- Exercise directions:
Keep the pictures out of the copy and repeat the records exactly.

══════════

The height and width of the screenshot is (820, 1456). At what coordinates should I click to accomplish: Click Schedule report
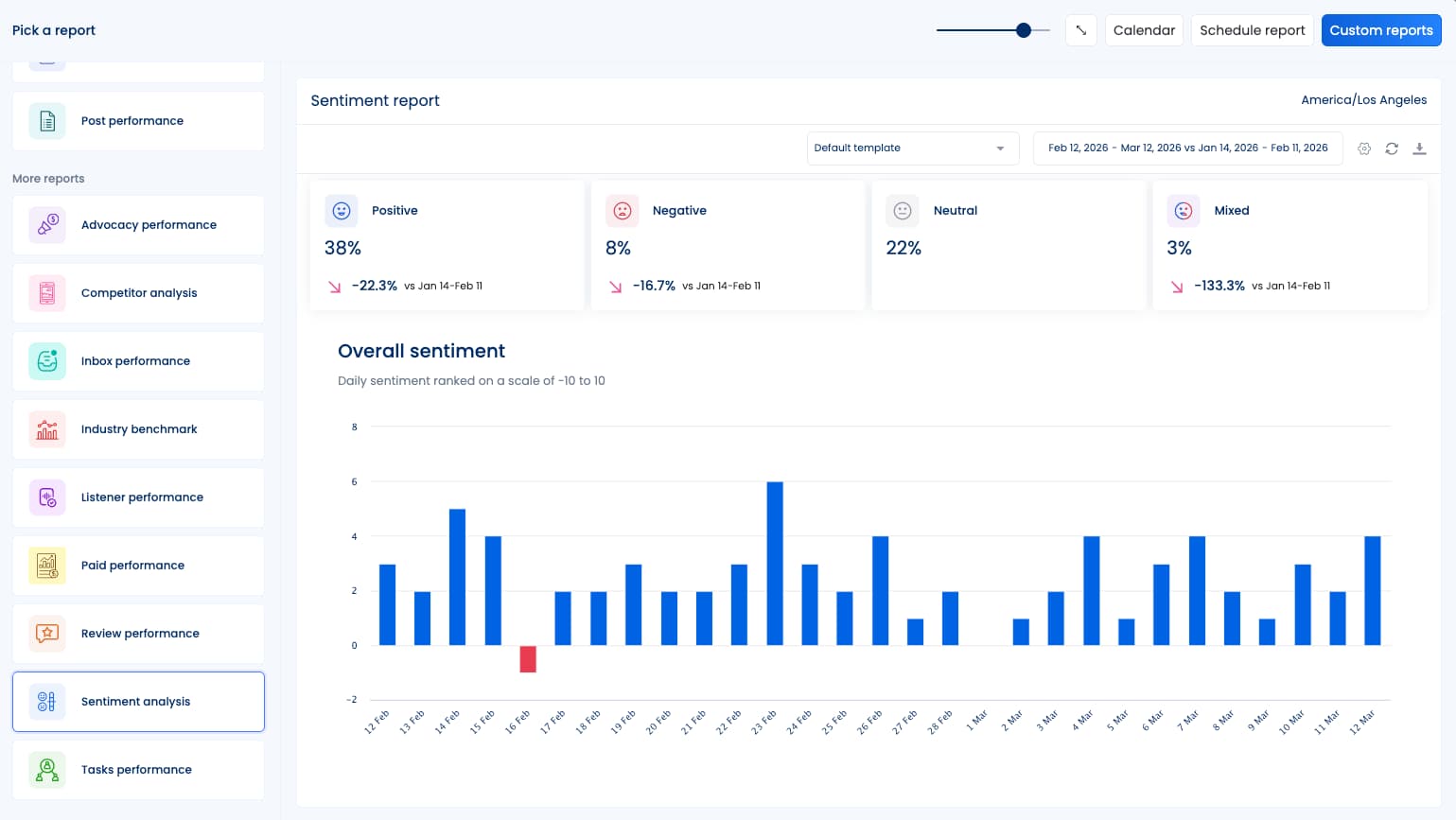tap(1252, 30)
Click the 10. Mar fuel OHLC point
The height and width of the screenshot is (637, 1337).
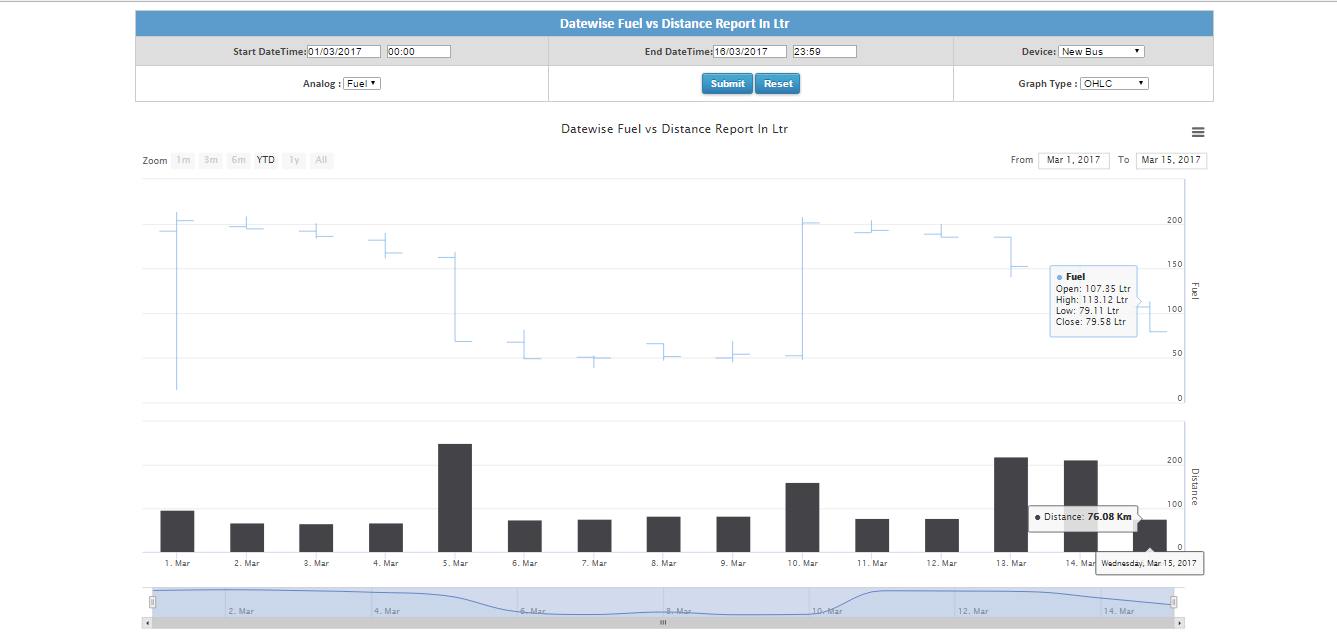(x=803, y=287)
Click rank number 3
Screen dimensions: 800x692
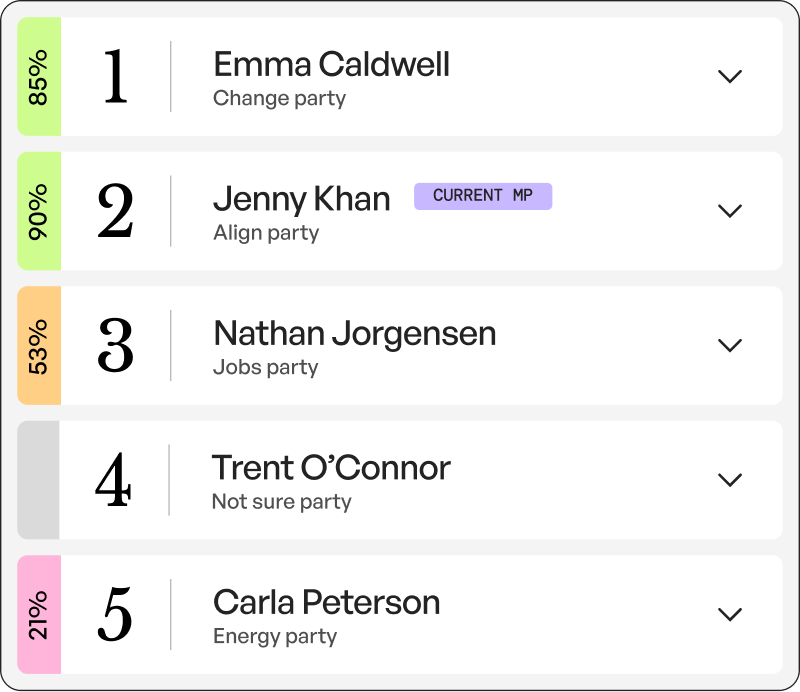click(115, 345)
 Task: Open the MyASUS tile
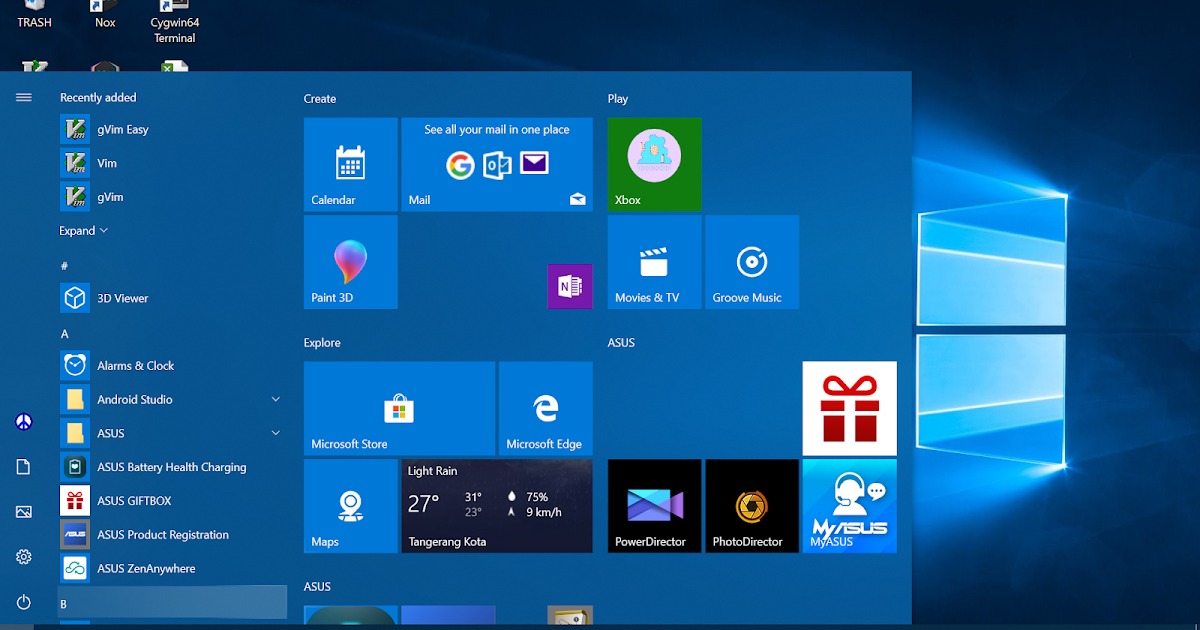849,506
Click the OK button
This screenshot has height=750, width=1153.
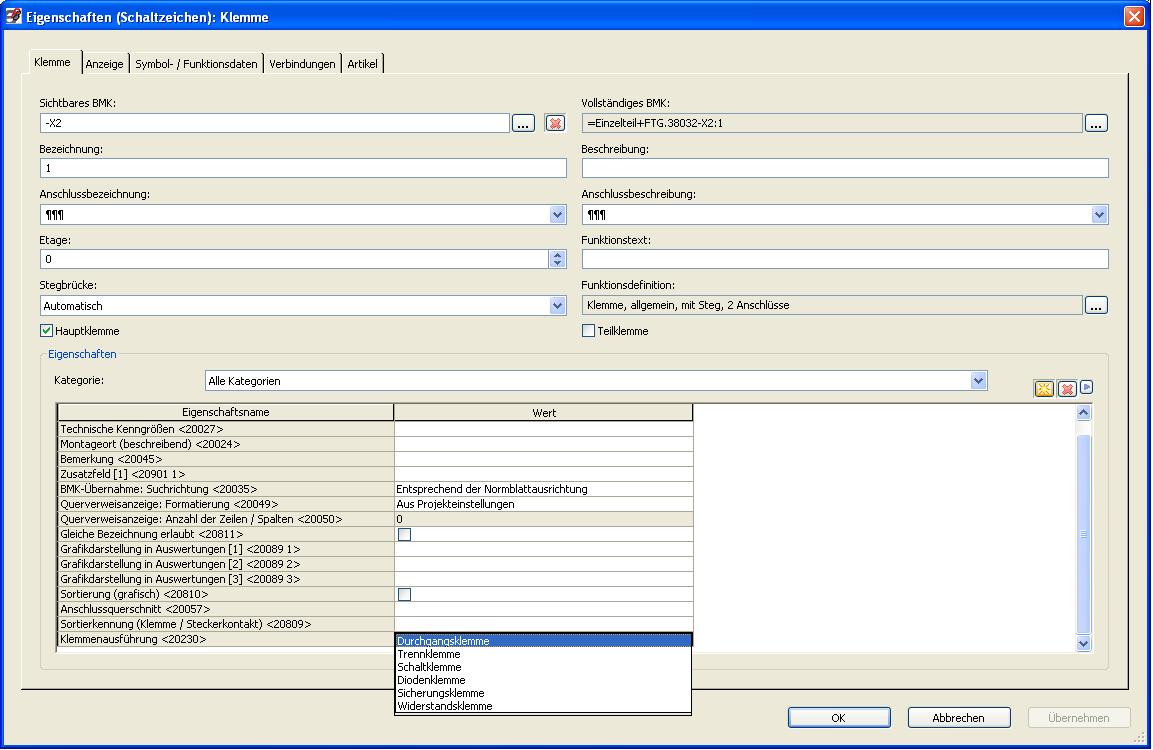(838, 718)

══════════

- Exercise response:
The height and width of the screenshot is (820, 1456). At what coordinates should I click to accomplish: Click Schedule report
tap(1252, 30)
Click the 10. Mar fuel OHLC point
The height and width of the screenshot is (637, 1337).
(x=803, y=287)
Click rank number 3
Screen dimensions: 800x692
click(115, 345)
 Task: Open the MyASUS tile
849,506
Click the OK button
This screenshot has height=750, width=1153.
(838, 718)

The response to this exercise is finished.